Es ging ursprünglich um einen Fall von sexuellem Missbrauch aus dem Sommer von 2018. Acht Spieler der kanadischen Nachwuchsliga CHL (wo Spieler im Normalfall zwischen 17 und 20 Jahre alt sind) sollen eine betrunkene Frau mehrfach sexuell misshandelt haben. Einige der mutmasslichen Täter sollen auch Teil der U20-Nationalmannschaft gewesen sein, die im Januar 2018 Gold an der U20-Weltmeisterschaft gewonnen hatte.
Das Opfer, das anonym bleiben möchte, hat im April dieses Jahres eine Klage gegen die acht Spieler, den kanadischen Hockeyverband und die CHL eingereicht. Die Parteien einigten sich aussergerichtlich. Hockey Canada zahlte der Frau eine Abfindung in Millionenhöhe.
Seither hat der Fall grosse Wellen geschlagen. Der Boss des kanadischen Verbands musste vor der Regierung in Ottawa zur Befragung antraben. Diverse Sponsoren kündigten an, die Partnerschaft mit Hockey Canada zu beenden, sofern der Verband nicht beginne, die kulturellen Probleme im Eishockey zu bekämpfen.
In der Folge ist noch ein älterer Fall aufgetaucht. Auch 2003 soll es rund um die U20-Nationalmannschaft Kanadas ebenfalls zu sexuellem Missbrauch gekommen sein. Die Polizei von Halifax teilte mit, nach einem entsprechenden Hinweis Ende letzter Woche Ermittlungen aufgenommen zu haben.

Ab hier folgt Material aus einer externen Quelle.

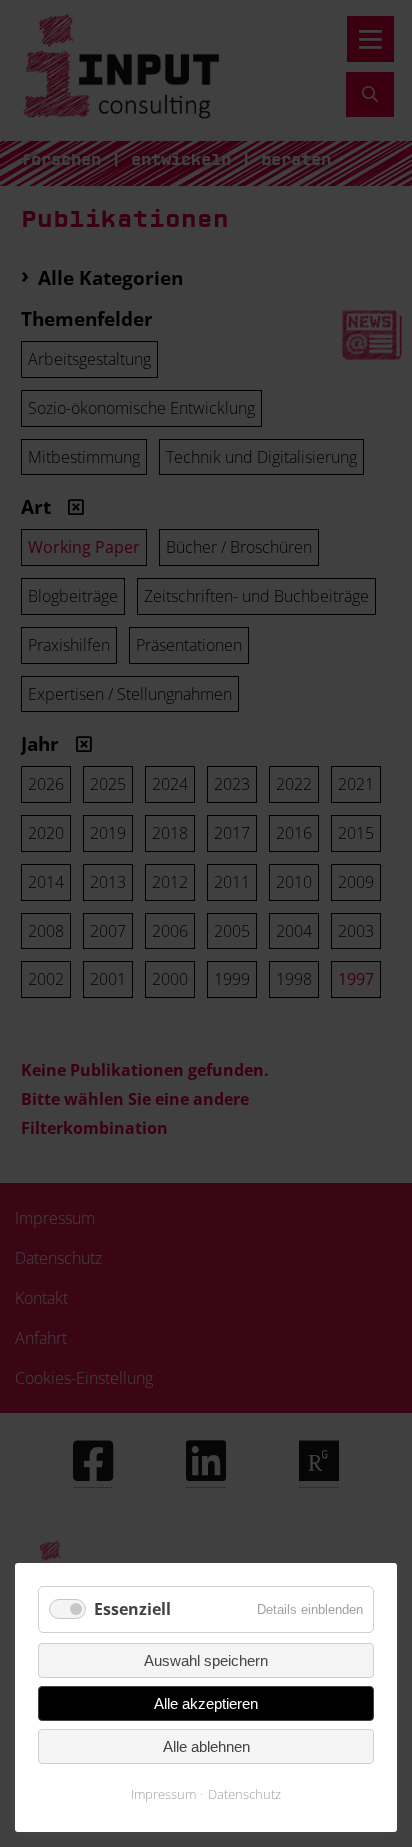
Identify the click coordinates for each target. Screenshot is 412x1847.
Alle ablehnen (206, 1746)
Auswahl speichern (206, 1660)
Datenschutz (244, 1794)
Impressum (163, 1794)
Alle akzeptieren (206, 1703)
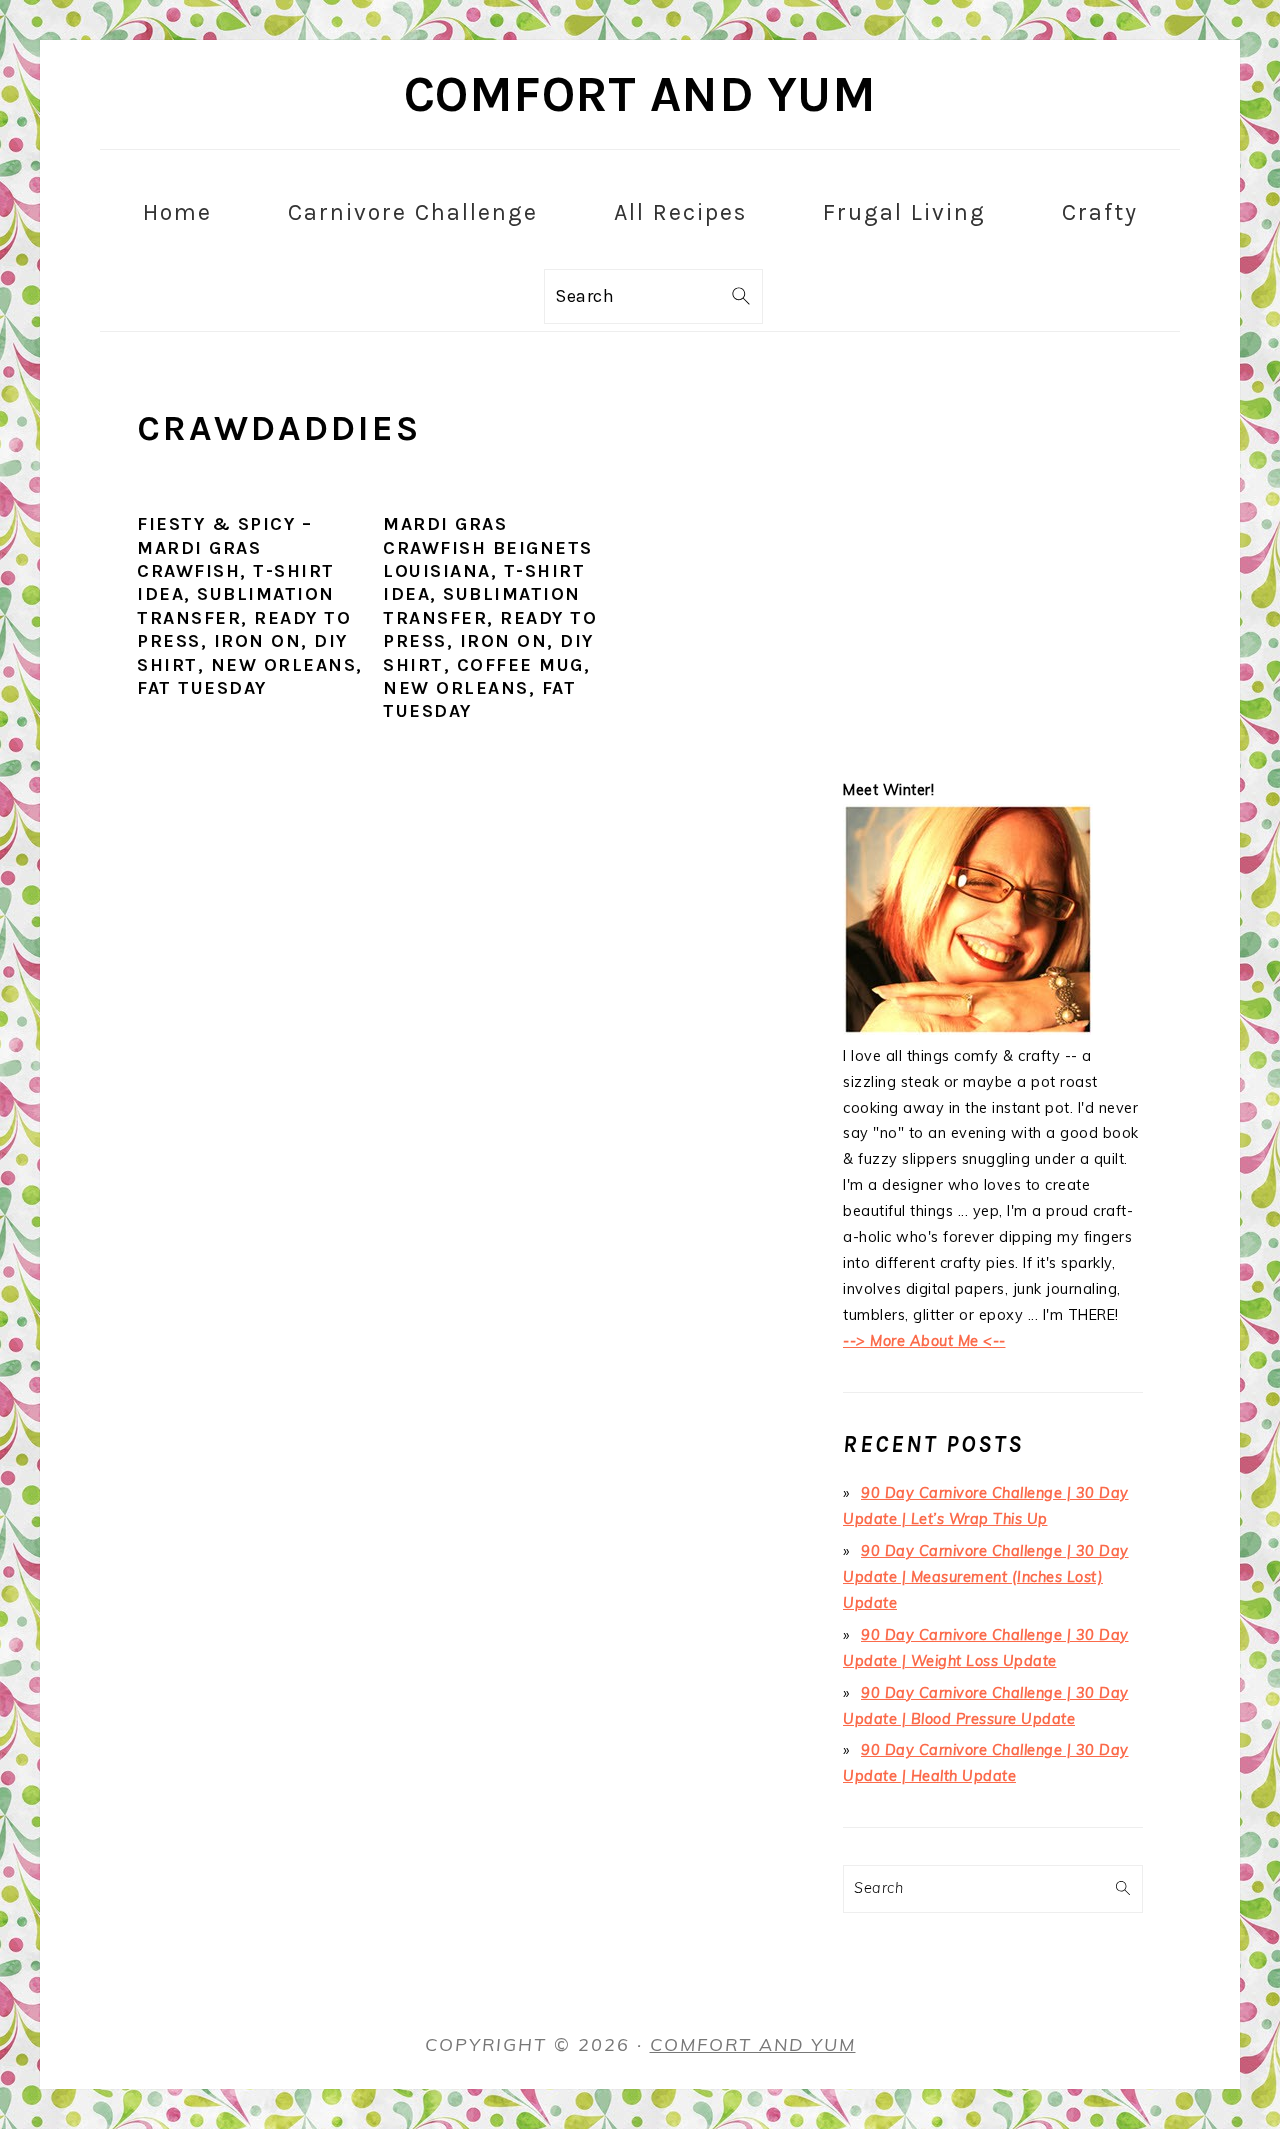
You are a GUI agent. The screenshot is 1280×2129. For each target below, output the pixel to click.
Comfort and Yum (640, 94)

An einer Gala des kanadischen Hockeyverbands am 19. Juni 2018, bei der auch die Mitglieder der weltmeisterlichen U20-Nationalmannschaft geehrt worden sind, hat die damals 20-jährige Frau einen Hockeyspieler kennengelernt. Mit ihm und einigen seiner Kollegen feierte sie einen Abend lang, ehe sie mit einem von ihnen in ein Hotelzimmer verschwand und dort einvernehmlichen Geschlechtsverkehr hatte.
Die Frau war dabei gemäss eigenen Aussagen stark betrunken. Danach sollen sieben weitere junge Eishockeyspieler das Zimmer betreten haben. Der erste Beschuldigte soll diese ohne das Einverständnis der Frau eingeladen haben. In der Folge sei sie stundenlangem sexuellem Missbrauch ausgesetzt gewesen und zu Oral- und Vaginalverkehr gezwungen worden. Die Spieler hätten sie unter Druck gesetzt, als sie versuchte, das Zimmer zu verlassen. Und am Ende hätten sie die Frau gezwungen zu duschen, und dann eine Videoaufnahme zu machen, in der sie aussagt, sie sei nüchtern gewesen und habe für die sexuellen Handlungen eingewilligt.
Im April 2022 reichte das mutmassliche Opfer beim Ontario Superior Court in London eine Klage gegen die acht Spieler, den kanadischen Eishockeyverband und die CHL ein. Nur etwas mehr als einen Monat später einigten sich die Parteien aussergerichtlich. Der Verband zahlte eine Abfindung in Millionenhöhe.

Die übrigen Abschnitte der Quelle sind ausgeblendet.